Saved data entries
'''
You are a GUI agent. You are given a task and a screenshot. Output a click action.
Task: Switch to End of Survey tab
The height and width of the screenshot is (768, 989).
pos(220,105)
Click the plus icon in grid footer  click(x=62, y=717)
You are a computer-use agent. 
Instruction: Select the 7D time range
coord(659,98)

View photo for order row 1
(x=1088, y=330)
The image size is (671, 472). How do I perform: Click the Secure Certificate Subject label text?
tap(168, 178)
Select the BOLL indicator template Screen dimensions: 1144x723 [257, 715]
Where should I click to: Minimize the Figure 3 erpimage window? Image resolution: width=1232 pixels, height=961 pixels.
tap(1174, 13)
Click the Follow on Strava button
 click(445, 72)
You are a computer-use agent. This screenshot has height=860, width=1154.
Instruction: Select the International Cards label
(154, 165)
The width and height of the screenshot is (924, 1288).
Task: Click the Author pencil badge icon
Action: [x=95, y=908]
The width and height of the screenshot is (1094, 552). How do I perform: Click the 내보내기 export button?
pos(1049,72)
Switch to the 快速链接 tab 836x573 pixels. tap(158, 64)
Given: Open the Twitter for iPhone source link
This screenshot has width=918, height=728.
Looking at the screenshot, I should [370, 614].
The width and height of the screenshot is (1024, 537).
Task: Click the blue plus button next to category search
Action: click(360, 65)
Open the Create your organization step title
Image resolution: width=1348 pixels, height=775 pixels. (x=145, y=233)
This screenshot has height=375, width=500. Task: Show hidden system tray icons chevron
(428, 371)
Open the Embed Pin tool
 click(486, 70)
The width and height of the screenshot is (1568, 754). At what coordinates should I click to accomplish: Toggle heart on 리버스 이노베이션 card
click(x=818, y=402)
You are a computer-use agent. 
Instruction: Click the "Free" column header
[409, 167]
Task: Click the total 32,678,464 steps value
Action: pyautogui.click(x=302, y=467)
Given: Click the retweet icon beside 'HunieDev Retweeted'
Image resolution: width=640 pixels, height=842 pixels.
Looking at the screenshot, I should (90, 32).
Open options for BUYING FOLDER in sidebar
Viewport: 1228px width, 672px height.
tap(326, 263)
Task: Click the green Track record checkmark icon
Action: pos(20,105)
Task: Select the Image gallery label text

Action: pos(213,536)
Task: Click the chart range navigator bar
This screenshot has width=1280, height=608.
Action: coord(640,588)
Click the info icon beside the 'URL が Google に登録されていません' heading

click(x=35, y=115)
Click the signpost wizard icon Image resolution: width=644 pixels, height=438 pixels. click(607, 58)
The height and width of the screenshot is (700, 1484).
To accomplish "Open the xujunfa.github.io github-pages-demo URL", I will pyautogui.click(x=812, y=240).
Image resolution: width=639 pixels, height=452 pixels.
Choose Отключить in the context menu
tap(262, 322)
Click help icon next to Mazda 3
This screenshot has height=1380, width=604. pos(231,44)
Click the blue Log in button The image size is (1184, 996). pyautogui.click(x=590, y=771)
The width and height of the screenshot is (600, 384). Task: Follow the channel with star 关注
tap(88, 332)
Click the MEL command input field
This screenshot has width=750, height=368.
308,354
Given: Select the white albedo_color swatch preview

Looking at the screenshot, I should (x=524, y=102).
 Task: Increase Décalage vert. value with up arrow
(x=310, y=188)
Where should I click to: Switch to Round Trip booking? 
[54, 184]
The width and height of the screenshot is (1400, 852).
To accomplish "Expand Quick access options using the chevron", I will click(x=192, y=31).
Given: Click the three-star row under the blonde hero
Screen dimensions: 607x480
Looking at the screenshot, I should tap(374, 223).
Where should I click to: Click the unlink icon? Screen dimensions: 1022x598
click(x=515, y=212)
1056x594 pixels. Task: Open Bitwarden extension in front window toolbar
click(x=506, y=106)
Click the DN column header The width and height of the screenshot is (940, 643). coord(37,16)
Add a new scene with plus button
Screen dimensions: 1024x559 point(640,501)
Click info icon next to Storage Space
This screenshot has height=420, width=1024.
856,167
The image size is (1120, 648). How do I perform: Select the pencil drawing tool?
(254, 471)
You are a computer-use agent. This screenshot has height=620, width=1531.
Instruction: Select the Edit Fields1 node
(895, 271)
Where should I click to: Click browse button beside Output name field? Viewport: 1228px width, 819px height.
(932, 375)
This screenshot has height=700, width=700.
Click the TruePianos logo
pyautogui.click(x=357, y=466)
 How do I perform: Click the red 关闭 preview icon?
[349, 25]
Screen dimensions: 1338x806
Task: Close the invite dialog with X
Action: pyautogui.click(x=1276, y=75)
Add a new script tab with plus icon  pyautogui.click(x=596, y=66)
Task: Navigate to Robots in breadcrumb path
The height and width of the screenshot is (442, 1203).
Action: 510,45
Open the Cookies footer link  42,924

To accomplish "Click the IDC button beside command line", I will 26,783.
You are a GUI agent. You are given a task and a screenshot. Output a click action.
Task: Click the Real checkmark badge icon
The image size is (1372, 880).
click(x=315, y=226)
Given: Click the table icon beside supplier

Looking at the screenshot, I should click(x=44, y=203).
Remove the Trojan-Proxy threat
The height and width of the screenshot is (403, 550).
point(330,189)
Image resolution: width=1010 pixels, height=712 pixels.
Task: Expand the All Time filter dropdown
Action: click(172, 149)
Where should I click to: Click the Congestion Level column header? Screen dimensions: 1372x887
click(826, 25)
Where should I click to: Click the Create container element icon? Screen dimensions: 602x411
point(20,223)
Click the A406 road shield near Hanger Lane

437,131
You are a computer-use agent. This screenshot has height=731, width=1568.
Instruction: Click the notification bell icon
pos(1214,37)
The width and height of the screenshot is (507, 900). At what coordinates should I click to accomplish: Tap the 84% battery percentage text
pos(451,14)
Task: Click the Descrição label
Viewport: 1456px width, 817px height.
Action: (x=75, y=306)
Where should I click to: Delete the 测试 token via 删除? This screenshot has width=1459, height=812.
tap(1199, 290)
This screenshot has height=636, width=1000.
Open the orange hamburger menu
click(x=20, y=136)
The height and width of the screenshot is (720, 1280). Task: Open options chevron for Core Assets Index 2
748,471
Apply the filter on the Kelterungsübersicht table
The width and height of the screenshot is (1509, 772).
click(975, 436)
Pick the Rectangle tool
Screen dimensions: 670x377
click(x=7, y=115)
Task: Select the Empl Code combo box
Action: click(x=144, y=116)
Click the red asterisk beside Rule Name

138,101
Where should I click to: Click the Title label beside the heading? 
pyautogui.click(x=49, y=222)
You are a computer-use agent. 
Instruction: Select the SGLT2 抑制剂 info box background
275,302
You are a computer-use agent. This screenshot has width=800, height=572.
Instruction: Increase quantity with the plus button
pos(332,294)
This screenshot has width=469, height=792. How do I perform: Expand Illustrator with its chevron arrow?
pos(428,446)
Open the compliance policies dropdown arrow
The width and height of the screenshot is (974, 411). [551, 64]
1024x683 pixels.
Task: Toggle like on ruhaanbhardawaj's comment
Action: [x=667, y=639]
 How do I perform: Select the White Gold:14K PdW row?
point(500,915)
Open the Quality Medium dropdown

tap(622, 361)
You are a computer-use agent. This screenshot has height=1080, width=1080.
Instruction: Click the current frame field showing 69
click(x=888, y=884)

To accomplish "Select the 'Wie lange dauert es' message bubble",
'''
• [Aim of the exercise]:
Once you have read the data, copy all of it out exactly.

• [Exercise solution]:
You are a GUI agent. You are given a task and a screenshot. Output a click action.
Task: Switch to End of Survey tab
The height and width of the screenshot is (768, 989).
pos(220,105)
Click the plus icon in grid footer  click(x=62, y=717)
You are a computer-use agent. 
Instruction: Select the 7D time range
coord(659,98)

View photo for order row 1
(x=1088, y=330)
The image size is (671, 472). How do I perform: Click the Secure Certificate Subject label text?
tap(168, 178)
Select the BOLL indicator template Screen dimensions: 1144x723 [257, 715]
Where should I click to: Minimize the Figure 3 erpimage window? Image resolution: width=1232 pixels, height=961 pixels.
tap(1174, 13)
Click the Follow on Strava button
 click(445, 72)
You are a computer-use agent. This screenshot has height=860, width=1154.
Instruction: Select the International Cards label
(154, 165)
The width and height of the screenshot is (924, 1288).
Task: Click the Author pencil badge icon
Action: [x=95, y=908]
The width and height of the screenshot is (1094, 552). How do I perform: Click the 내보내기 export button?
pos(1049,72)
Switch to the 快速链接 tab 836x573 pixels. tap(158, 64)
Given: Open the Twitter for iPhone source link
This screenshot has width=918, height=728.
Looking at the screenshot, I should [370, 614].
The width and height of the screenshot is (1024, 537).
Task: Click the blue plus button next to category search
Action: click(360, 65)
Open the Create your organization step title
Image resolution: width=1348 pixels, height=775 pixels. (x=145, y=233)
This screenshot has height=375, width=500. Task: Show hidden system tray icons chevron
(428, 371)
Open the Embed Pin tool
 click(486, 70)
The width and height of the screenshot is (1568, 754). At what coordinates should I click to accomplish: Toggle heart on 리버스 이노베이션 card
click(x=818, y=402)
You are a computer-use agent. 
Instruction: Click the "Free" column header
[409, 167]
Task: Click the total 32,678,464 steps value
Action: pyautogui.click(x=302, y=467)
Given: Click the retweet icon beside 'HunieDev Retweeted'
Image resolution: width=640 pixels, height=842 pixels.
Looking at the screenshot, I should (90, 32).
Open options for BUYING FOLDER in sidebar
Viewport: 1228px width, 672px height.
tap(326, 263)
Task: Click the green Track record checkmark icon
Action: pos(20,105)
Task: Select the Image gallery label text

Action: pos(213,536)
Task: Click the chart range navigator bar
This screenshot has width=1280, height=608.
Action: coord(640,588)
Click the info icon beside the 'URL が Google に登録されていません' heading

click(x=35, y=115)
Click the signpost wizard icon Image resolution: width=644 pixels, height=438 pixels. click(607, 58)
The height and width of the screenshot is (700, 1484).
To accomplish "Open the xujunfa.github.io github-pages-demo URL", I will pyautogui.click(x=812, y=240).
Image resolution: width=639 pixels, height=452 pixels.
Choose Отключить in the context menu
tap(262, 322)
Click help icon next to Mazda 3
This screenshot has height=1380, width=604. pos(231,44)
Click the blue Log in button The image size is (1184, 996). pyautogui.click(x=590, y=771)
The width and height of the screenshot is (600, 384). Task: Follow the channel with star 关注
tap(88, 332)
Click the MEL command input field
This screenshot has width=750, height=368.
308,354
Given: Select the white albedo_color swatch preview

Looking at the screenshot, I should (x=524, y=102).
 Task: Increase Décalage vert. value with up arrow
(x=310, y=188)
Where should I click to: Switch to Round Trip booking? 
[54, 184]
The width and height of the screenshot is (1400, 852).
To accomplish "Expand Quick access options using the chevron", I will click(x=192, y=31).
Given: Click the three-star row under the blonde hero
Screen dimensions: 607x480
Looking at the screenshot, I should tap(374, 223).
Where should I click to: Click the unlink icon? Screen dimensions: 1022x598
click(x=515, y=212)
1056x594 pixels. Task: Open Bitwarden extension in front window toolbar
click(x=506, y=106)
Click the DN column header The width and height of the screenshot is (940, 643). coord(37,16)
Add a new scene with plus button
Screen dimensions: 1024x559 point(640,501)
Click info icon next to Storage Space
This screenshot has height=420, width=1024.
856,167
The image size is (1120, 648). How do I perform: Select the pencil drawing tool?
(254, 471)
You are a computer-use agent. This screenshot has height=620, width=1531.
Instruction: Select the Edit Fields1 node
(895, 271)
Where should I click to: Click browse button beside Output name field? Viewport: 1228px width, 819px height.
(932, 375)
This screenshot has height=700, width=700.
Click the TruePianos logo
pyautogui.click(x=357, y=466)
 How do I perform: Click the red 关闭 preview icon?
[349, 25]
Screen dimensions: 1338x806
Task: Close the invite dialog with X
Action: pyautogui.click(x=1276, y=75)
Add a new script tab with plus icon  pyautogui.click(x=596, y=66)
Task: Navigate to Robots in breadcrumb path
The height and width of the screenshot is (442, 1203).
Action: 510,45
Open the Cookies footer link  42,924

To accomplish "Click the IDC button beside command line", I will 26,783.
You are a GUI agent. You are given a task and a screenshot. Output a click action.
Task: Click the Real checkmark badge icon
The image size is (1372, 880).
click(x=315, y=226)
Given: Click the table icon beside supplier

Looking at the screenshot, I should click(x=44, y=203).
Remove the Trojan-Proxy threat
The height and width of the screenshot is (403, 550).
point(330,189)
Image resolution: width=1010 pixels, height=712 pixels.
Task: Expand the All Time filter dropdown
Action: click(172, 149)
Where should I click to: Click the Congestion Level column header? Screen dimensions: 1372x887
click(826, 25)
Where should I click to: Click the Create container element icon? Screen dimensions: 602x411
point(20,223)
Click the A406 road shield near Hanger Lane

437,131
You are a computer-use agent. This screenshot has height=731, width=1568.
Instruction: Click the notification bell icon
pos(1214,37)
The width and height of the screenshot is (507, 900). At what coordinates should I click to accomplish: Tap the 84% battery percentage text
pos(451,14)
Task: Click the Descrição label
Viewport: 1456px width, 817px height.
Action: (x=75, y=306)
Where should I click to: Delete the 测试 token via 删除? This screenshot has width=1459, height=812.
tap(1199, 290)
This screenshot has height=636, width=1000.
Open the orange hamburger menu
click(x=20, y=136)
The height and width of the screenshot is (720, 1280). Task: Open options chevron for Core Assets Index 2
748,471
Apply the filter on the Kelterungsübersicht table
The width and height of the screenshot is (1509, 772).
click(975, 436)
Pick the Rectangle tool
Screen dimensions: 670x377
click(x=7, y=115)
Task: Select the Empl Code combo box
Action: click(x=144, y=116)
Click the red asterisk beside Rule Name

138,101
Where should I click to: Click the Title label beside the heading? 
pyautogui.click(x=49, y=222)
You are a computer-use agent. 
Instruction: Select the SGLT2 抑制剂 info box background
275,302
You are a computer-use agent. This screenshot has width=800, height=572.
Instruction: Increase quantity with the plus button
pos(332,294)
This screenshot has width=469, height=792. How do I perform: Expand Illustrator with its chevron arrow?
pos(428,446)
Open the compliance policies dropdown arrow
The width and height of the screenshot is (974, 411). [551, 64]
1024x683 pixels.
Task: Toggle like on ruhaanbhardawaj's comment
Action: [x=667, y=639]
 How do I perform: Select the White Gold:14K PdW row?
point(500,915)
Open the Quality Medium dropdown

tap(622, 361)
You are a computer-use agent. This screenshot has height=1080, width=1080.
Instruction: Click the current frame field showing 69
click(x=888, y=884)

To accomplish "Select the 'Wie lange dauert es' message bubble",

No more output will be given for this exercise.